More news stories on Racial Differences

Hana R. Alberts, Forbes, May 11, 2009

Richard Nisbett used to be a universalist. Like many cognitive scientists, the University of Michigan professor held that all people—from the Kung tribe that forages in southern Africa to programmers in Silicon Valley—process sensory information the same way. But after visiting Peking University in 1982 and partnering with an Asian researcher, Nisbett found his beliefs challenged.

He embarked on a project to probe the thought processes of East Asians and European Americans. His experiment presented subjects with a virtual aquarium on a computer screen.

“The Americans would say, ‘I saw three big fish swimming off to the left. They had pink fins.’ They went for the biggest, brightest moving object and focused on that and on its attributes,” Nisbett explains. “The Japanese in that study would start by saying, ‘Well, I saw what looked like a stream. The water was green. There were rocks and shells on the bottom. There were three big fish swimming off to the left.’”

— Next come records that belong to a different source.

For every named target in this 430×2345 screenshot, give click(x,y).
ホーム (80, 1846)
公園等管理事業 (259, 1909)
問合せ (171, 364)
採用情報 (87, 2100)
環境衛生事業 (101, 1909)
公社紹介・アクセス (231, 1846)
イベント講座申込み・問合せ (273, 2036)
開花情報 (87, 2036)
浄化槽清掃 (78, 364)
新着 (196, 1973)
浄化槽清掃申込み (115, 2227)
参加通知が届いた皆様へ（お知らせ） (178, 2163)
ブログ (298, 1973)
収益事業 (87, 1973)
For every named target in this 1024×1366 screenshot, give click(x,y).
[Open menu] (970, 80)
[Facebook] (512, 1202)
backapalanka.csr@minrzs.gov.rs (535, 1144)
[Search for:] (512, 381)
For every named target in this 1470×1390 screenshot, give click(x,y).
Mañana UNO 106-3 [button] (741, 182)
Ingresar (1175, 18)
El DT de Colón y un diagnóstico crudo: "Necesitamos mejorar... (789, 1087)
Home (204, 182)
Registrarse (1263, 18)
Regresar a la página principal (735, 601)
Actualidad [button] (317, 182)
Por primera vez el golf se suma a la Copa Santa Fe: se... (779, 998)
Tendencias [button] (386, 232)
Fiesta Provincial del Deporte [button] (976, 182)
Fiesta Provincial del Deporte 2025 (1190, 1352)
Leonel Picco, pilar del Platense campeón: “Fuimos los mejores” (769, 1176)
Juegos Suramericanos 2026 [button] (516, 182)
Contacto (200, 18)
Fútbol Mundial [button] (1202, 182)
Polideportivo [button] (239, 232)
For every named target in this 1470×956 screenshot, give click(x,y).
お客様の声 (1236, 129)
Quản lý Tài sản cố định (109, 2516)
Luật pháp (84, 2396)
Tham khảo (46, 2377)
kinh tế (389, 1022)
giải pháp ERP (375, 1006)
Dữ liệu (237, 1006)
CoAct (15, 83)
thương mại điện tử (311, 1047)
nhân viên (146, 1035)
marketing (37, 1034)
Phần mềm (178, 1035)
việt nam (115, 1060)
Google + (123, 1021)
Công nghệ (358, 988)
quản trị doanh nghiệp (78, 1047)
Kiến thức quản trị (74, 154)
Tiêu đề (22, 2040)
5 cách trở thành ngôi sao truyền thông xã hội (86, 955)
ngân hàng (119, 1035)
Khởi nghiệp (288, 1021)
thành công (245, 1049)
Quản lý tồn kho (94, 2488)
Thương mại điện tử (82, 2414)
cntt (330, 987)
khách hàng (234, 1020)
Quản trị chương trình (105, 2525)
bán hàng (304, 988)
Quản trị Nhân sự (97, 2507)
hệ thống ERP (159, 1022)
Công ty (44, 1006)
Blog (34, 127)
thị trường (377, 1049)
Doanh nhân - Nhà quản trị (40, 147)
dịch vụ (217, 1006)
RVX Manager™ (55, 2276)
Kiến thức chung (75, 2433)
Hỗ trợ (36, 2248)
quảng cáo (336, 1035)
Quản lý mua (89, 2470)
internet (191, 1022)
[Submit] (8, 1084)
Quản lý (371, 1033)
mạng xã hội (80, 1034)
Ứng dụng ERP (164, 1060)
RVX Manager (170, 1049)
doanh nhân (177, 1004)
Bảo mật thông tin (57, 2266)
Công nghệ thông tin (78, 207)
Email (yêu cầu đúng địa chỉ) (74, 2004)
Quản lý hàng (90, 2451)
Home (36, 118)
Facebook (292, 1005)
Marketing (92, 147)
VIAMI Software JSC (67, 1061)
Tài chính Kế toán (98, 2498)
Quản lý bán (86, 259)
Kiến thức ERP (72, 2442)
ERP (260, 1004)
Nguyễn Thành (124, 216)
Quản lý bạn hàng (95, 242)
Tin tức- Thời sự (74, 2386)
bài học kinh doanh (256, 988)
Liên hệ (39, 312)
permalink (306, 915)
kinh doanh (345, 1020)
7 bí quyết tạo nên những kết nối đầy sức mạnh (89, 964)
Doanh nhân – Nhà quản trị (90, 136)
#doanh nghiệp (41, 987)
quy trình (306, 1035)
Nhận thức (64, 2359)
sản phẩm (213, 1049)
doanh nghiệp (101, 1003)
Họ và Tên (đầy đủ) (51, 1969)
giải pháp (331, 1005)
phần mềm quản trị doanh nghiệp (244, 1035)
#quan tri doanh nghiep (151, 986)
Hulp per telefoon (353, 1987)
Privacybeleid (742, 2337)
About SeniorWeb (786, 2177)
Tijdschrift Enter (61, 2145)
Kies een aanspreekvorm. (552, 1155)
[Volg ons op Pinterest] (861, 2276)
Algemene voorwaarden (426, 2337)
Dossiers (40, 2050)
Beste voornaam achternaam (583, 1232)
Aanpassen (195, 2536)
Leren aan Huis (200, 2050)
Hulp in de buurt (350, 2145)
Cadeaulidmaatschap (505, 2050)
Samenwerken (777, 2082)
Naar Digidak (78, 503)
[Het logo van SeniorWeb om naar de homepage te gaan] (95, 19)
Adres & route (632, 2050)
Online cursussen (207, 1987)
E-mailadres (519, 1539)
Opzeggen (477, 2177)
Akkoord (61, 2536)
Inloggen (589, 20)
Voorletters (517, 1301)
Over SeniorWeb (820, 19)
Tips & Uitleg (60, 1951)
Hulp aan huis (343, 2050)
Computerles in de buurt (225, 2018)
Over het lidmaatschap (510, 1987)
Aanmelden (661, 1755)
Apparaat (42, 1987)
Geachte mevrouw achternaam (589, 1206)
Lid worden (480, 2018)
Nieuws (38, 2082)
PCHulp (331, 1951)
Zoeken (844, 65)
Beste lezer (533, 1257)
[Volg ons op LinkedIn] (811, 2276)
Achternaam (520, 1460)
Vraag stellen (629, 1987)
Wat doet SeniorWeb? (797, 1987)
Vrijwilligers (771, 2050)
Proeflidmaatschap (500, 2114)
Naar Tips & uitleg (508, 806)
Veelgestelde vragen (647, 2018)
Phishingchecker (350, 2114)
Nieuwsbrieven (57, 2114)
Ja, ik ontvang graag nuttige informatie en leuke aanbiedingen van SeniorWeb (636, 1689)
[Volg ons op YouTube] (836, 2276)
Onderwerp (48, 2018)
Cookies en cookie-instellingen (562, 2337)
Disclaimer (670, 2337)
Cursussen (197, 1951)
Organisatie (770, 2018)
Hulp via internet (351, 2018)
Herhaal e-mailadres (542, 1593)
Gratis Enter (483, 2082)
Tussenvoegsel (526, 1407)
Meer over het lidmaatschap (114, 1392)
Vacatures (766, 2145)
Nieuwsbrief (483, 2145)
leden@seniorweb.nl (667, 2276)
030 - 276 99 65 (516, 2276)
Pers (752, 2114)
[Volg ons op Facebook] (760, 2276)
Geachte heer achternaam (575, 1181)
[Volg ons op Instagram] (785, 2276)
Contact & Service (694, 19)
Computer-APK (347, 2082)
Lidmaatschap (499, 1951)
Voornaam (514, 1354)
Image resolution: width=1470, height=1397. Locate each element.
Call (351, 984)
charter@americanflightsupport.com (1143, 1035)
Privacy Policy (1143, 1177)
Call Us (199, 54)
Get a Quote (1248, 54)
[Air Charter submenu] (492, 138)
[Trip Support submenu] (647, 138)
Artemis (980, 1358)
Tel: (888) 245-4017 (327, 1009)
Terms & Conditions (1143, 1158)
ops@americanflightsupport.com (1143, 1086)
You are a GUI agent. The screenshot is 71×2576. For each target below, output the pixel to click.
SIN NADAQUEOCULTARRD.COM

In other studies Nisbett discovered that East Asians have an easier time remembering objects when they are presented with the same background against which they were first seen. By contrast, context doesn’t seem to affect Western recognition of an object.

“I thought there wasn’t going to be any difference, and then we kept coming up with these very large differences,” says Nisbett, a stately, white-haired man of 67, as we sit in the Upper East Side headquarters of the Russell Sage Foundation. In lieu of his regular salary, he has a grant from Sage to research the nature of intelligence while on sabbatical from Michigan’s psychology department, where he has taught since 1971.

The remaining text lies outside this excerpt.